Title :
Speech Separation based on signal-noise-dependent deep neural networks for robust speech recognition
Author :
Yan-Hui Tu ; Jun Du ; Li-Rong Dai ; Chin-Hui Lee
Author_Institution :
Univ. of Sci. & Technol. of China, Hefei, China
Abstract :
In this paper, we propose a new signal-noise-dependent (SND) deep neural network (DNN) framework to further improve the separation and recognition performance of the recently developed technique for general DNN-based speech separation. We adopt a divide and conquer strategy to design the proposed SND-DNNs with higher resolutions that a single general DNN could not well accommodate for all the speaker mixing variabilities at different levels of signal-to-noise ratios (SNRs). In this study two kinds of SNR-dependent DNNs, namely positive and negative DNNs, are trained to cover the mixed speech signals with positive and negative SNR levels, respectively.
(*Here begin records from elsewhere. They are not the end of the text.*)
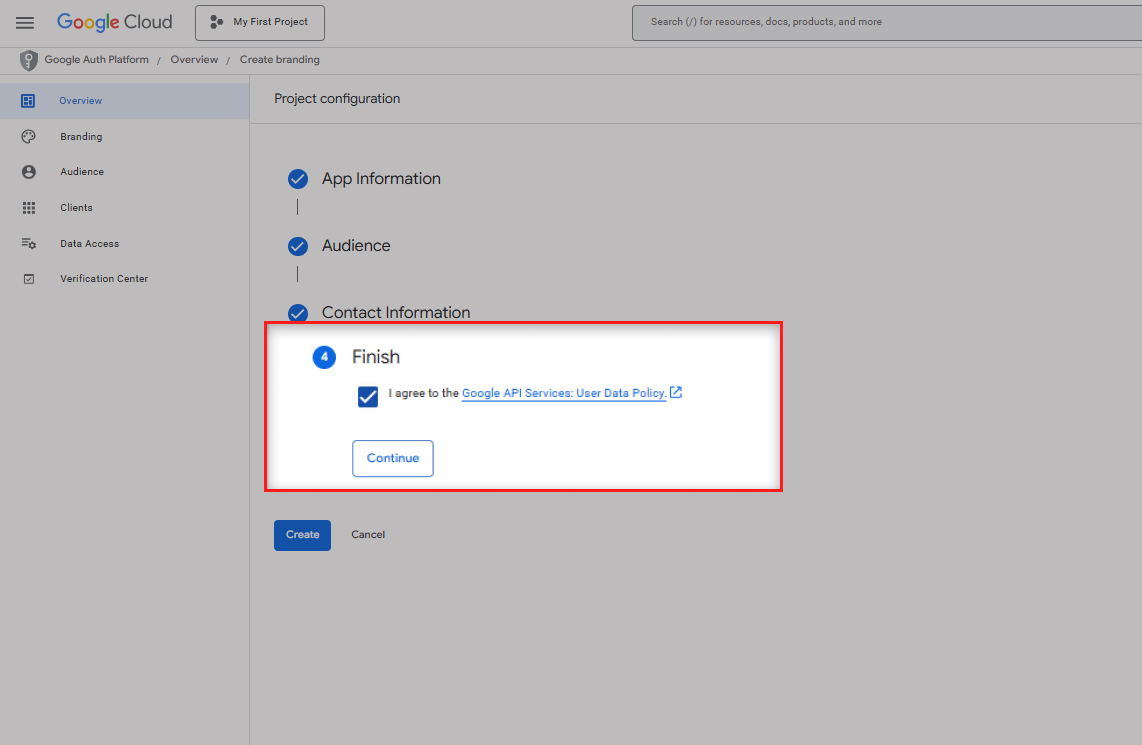Click the Branding palette icon in sidebar
Image resolution: width=1142 pixels, height=745 pixels.
pyautogui.click(x=29, y=137)
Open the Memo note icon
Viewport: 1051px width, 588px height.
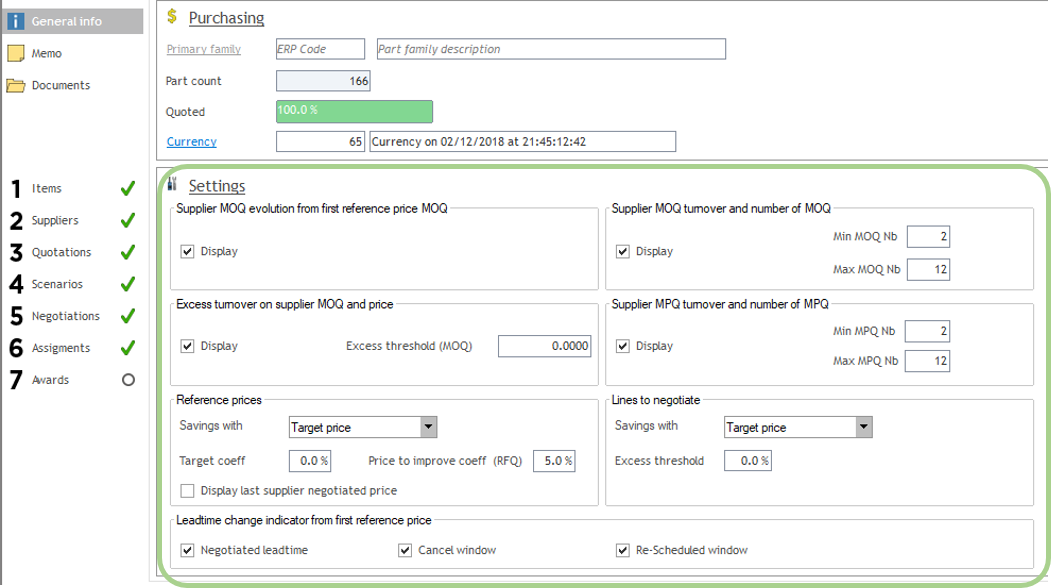point(16,53)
At the separation stage, a first-pass separation using a general DNN can give an accurate SNR estimation for a model selection. Experimental results on the Speech Separation Challenge (SSC) task show that SND-DNNs could yield significant performance improvements for both speech separation and recognition over a general DNN. Furthermore, this purely front-end processing method achieves a relative word error rate reduction of 11.6% over a state-of-the-art recognition system where a complicated joint decoding framework needs to be implemented in the back-end.
Keywords :
divide and conquer methods; neural nets; speech recognition; divide and conquer strategy; first-pass separation; general DNN-based speech separation; mixed speech signals; model selection; relative word error rate reduction; robust speech recognition; signal-noise-dependent deep neural networks; speaker mixing variabilities; Estimation; Hidden Markov models; Signal to noise ratio; Speech; Speech processing; Speech recognition; Training; deep neural networks; robust speech recognition; semi-supervised mode; single-channel speech separation;
Conference_Titel :
Acoustics, Speech and Signal Processing (ICASSP), 2015 IEEE International Conference on
Conference_Location :
South Brisbane, QLD
DOI :
10.1109/ICASSP.2015.7177932